__WHAT THE EXERCISE ASKS__
The full listing below is to be written out exactly.

__DATASET EXCERPTS__

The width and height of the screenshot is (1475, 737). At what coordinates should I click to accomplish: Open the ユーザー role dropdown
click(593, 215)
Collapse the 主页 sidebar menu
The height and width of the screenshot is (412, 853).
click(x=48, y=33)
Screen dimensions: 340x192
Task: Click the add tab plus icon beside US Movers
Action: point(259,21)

__OUTPUT__
The width and height of the screenshot is (1475, 737). At what coordinates should I click to accomplish: Open the ユーザー role dropdown
click(593, 215)
Collapse the 主页 sidebar menu
The height and width of the screenshot is (412, 853).
click(x=48, y=33)
Screen dimensions: 340x192
Task: Click the add tab plus icon beside US Movers
Action: point(259,21)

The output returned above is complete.